Synopsis: It is evident that Fiore suggests this guard was a position of strength with a duel capability of both defense and offensive and indicating that this posta permits both cutting or cleaving strikes or thrusts. What is clear from the text is that the strike can be deployed without the need to move the feet. It suggests that this is more of a defensive position, and without the need to move the position of the feet (stabile), when whatever blow is delivered by the zugadore, it is met with frightening power in the form of either a cut (cleave) or thrust. Given the stationary footwork, the orientation of the body would not change and the movement of the sword would remain in the "middle" during the "beat" and the following fendente. Fiore mentions streto zogho in his text which further supports the notion that the footwork would remain stationary while deploying the "beat" and return with a strike when in close quarters or "clost play" (streto zogho). Secondly, given the relatively close proximity to the opponent, it is implied that this guard can effectively defend oneself as described above, or possibly deliver a thrust in relatively close range.

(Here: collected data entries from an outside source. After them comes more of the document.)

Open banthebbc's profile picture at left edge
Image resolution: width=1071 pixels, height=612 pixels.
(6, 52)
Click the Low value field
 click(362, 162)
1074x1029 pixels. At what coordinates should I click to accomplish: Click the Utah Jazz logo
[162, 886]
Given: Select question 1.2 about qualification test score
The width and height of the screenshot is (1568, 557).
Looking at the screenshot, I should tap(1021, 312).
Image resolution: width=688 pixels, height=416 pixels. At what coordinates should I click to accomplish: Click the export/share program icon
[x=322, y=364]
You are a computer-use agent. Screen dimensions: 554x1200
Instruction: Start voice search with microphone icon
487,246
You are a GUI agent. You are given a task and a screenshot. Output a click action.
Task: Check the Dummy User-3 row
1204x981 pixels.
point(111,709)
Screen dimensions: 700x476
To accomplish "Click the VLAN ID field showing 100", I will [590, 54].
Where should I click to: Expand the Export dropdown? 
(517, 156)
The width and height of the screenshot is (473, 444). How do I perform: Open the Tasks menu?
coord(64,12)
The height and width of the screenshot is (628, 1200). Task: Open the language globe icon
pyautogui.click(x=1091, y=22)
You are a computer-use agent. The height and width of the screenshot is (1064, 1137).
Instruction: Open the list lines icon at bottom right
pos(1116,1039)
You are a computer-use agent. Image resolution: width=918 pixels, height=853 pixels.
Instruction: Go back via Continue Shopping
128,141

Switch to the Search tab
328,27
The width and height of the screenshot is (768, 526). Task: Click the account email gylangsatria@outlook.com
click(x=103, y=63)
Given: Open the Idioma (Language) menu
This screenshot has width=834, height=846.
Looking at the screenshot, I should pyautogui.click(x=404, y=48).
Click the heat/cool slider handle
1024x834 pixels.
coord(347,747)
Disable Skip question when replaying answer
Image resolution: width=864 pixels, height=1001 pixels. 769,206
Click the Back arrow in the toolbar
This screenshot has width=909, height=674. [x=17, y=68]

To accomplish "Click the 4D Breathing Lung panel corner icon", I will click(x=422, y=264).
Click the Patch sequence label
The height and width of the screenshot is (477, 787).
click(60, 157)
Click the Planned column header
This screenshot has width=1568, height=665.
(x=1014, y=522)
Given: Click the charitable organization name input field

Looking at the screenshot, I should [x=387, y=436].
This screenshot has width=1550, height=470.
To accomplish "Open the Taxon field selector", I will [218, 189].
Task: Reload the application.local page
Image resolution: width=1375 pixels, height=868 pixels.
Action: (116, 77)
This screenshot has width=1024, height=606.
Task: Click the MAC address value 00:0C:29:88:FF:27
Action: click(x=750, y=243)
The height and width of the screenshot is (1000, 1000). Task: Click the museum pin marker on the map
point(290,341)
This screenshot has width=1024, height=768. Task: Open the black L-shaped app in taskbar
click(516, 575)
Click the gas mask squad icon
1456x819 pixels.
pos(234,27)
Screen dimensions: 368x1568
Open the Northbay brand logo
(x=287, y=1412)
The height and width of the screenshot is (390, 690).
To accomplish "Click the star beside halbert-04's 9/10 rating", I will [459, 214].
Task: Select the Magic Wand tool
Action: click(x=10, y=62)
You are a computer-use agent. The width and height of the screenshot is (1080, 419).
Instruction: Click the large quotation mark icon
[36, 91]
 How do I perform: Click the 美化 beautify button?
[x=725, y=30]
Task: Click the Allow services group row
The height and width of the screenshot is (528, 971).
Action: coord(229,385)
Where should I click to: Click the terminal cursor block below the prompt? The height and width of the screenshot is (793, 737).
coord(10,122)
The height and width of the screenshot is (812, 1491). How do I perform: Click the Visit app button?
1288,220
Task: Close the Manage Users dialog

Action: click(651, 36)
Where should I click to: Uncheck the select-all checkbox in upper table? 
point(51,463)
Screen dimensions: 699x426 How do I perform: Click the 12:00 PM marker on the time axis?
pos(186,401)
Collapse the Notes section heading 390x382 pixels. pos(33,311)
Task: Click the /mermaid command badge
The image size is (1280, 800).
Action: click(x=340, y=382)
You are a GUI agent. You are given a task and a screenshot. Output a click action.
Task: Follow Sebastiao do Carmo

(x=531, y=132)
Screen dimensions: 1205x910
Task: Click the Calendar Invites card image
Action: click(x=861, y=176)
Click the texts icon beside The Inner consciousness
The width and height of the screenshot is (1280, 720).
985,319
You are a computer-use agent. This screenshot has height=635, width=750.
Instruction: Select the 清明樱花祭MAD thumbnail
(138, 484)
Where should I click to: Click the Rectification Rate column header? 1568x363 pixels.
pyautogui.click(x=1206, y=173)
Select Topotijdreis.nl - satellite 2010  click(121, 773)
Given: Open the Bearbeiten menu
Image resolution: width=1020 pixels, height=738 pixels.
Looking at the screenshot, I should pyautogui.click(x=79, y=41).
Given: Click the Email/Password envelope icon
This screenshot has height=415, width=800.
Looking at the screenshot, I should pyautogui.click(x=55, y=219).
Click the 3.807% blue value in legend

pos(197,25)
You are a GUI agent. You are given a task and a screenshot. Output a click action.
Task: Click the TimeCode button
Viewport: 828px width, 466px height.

Application: The key point suggested by Liberi is that the meçana porta de fero or middle iron gate can deploy very strong parries against thrusts by quickly beating away the inbound thrust (time of the hand) and delivering a thrust in return (exchange of points). The successful deployment of this guard and the follow-on parry and thrust or strike requires mastery of both distance and timing which exemplifies Silver's combative principle of true time, specifically, time of the hand. All this of course while the feet remain stationary. Liberi suggests that this guard is best deployed in relative close quarters implying that the sword will remain an effective weapon in close range given the footwork. The guard is deployed with the right foot foreward and the right calf relatively vertically oriented, while the left foot trails behind resting on the ground on the ball of the foot only. This offers a degree of readiness should action be required in which movement of the feet is necessary. While maintaining the distance during the deployment of the beat and strike, the master would return to the middle iron gate thus ensuring he has adequate defenses in place at the conclusion of the strike.

example applications/similarities
Reference Page
Fiore de' Liberi 1410 Mezza porta di ferro (Guard of the Middle Iron Door - armoured)
Fiore de' Liberi 1410 Denti di cinghiale (Guard of Boar's Tooth)
Hans Talhoffer 1467 (tafel 2) Twisted Cut and Low Guard
Hans Talhoffer 1467 (tafel 16) Guard of the Iron Door (Low guard)
Giacomo di Grassi 1594 The Low Ward
Giacomo di Grassi 1594 (13.3) Of the Defense of the Low Ward at Two Hand Sword

  1. stabile refers to delivering a blow (thrust or cut) while one maintains present foot placement. This info was derived from the Getty's version of Liberi's treatise.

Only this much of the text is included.